I realize now that I entirely took for granted what a content baby my first son was. He literally just ate, slept, cuddled and repeat. It was easy. I remember his newborn stage with such fond memories: going to the movies, spending time with friends and endless baby cuddles.
My second son was not an “easy” baby. Learning to figure him out was a challenge, to say the least. He was fussy. He liked what he liked and he had no problem telling you if he didn’t. As a newborn, he was unsettled a lot of the time and it was exhausting and overwhelming trying to find something that made him content. He liked to be on the move constantly which kept me forever on my toes.
Am I Doing Something Wrong?
If he was my first baby I am certain beyond all doubt I would have taken the fussing personally. I would have assumed that I was doing something wrong. Afterall, shouldn’t a mom be able to soothe her baby? Not necessarily. Some babies are fussier than others and despite parents’ best efforts they do not settle as calmly as other babies.
Sometimes no matter how hard parents try babies will not get “milk drunk” and take a 2-3 hour nap. Or no matter what you do they will have a fussy time and be unhappy for several hours. (Most babies have a fussy time) Sometimes no matter what you do it won’t seem to do “the trick” and that is okay.

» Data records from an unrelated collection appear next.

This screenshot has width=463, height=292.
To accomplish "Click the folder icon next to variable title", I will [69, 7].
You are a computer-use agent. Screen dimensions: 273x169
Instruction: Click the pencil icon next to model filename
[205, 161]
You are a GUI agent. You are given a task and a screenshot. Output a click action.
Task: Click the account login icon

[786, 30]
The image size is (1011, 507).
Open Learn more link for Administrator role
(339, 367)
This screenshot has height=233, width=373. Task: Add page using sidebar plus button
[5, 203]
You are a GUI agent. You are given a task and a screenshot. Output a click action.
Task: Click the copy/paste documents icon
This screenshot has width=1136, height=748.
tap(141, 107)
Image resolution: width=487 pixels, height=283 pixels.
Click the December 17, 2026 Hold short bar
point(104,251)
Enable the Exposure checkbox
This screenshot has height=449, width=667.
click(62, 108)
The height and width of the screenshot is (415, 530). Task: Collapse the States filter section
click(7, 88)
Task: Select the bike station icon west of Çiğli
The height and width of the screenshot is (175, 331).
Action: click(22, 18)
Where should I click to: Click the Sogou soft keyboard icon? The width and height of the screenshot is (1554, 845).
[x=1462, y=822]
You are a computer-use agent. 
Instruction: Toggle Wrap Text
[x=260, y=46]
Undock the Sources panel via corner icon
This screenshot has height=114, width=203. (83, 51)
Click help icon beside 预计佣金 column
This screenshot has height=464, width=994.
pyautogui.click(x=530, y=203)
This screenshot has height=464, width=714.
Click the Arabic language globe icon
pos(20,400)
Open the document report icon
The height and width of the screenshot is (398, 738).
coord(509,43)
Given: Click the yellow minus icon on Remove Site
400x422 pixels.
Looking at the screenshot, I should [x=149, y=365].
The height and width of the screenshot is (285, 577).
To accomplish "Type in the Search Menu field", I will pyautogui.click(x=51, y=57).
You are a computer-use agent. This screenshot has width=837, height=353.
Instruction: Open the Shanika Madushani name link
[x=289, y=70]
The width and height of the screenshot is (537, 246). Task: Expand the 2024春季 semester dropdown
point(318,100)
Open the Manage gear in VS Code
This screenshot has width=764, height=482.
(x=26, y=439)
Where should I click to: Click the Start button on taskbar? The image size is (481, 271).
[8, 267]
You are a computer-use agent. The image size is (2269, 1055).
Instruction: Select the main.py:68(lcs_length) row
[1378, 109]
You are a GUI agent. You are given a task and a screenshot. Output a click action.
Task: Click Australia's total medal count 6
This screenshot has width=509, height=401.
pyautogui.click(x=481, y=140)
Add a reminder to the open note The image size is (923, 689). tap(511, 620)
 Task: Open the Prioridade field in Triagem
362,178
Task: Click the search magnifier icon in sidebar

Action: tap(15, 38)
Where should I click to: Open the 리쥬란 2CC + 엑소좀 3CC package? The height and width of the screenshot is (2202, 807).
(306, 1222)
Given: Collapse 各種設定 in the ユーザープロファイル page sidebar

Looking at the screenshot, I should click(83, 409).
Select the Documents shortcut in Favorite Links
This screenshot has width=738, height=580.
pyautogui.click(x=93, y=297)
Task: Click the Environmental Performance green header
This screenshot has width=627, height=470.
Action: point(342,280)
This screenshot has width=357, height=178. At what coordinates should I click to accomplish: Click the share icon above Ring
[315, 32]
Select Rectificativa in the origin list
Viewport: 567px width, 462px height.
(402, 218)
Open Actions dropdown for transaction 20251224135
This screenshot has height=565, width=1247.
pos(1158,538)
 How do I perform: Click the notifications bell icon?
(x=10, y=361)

I spent hours upon hours Googling about fussy babies and how to get them to settle (I ended up finding this AMAZING FB Group for Fussy Babies). I searched and tried to figure out if it was something he would grow out of or if it was just his personality. The only thing I knew for sure was that every baby is different and while one may be easier than another, it doesn’t make them love you any less.
Learning How to Be Miller’s Mom
I’d be lying if I said I didn’t wish Miller would have been content like his brother because having an “easy” baby was delightful. But adjusting my expectations was key to accepting the differences between my two boys. Miller was very good at teaching me how to be HIS mother (and here I was all “cocky” thinking I knew how to be a mother already lol). I slowly but surely started to figure out what he liked and didn’t like and what calmed him and frustrated him. Our dynamic was vastly different than the early newborn days with Gibson but Miller has definitely taught me A LOT (particularly about patience lol).
So to all the other moms out there who did not have “easy” baby know that it is not your fault. Remember that you are doing a great job. And please believe and understand that you are without a doubt an amazing mother and your baby loves you (even if they don’t always show it.)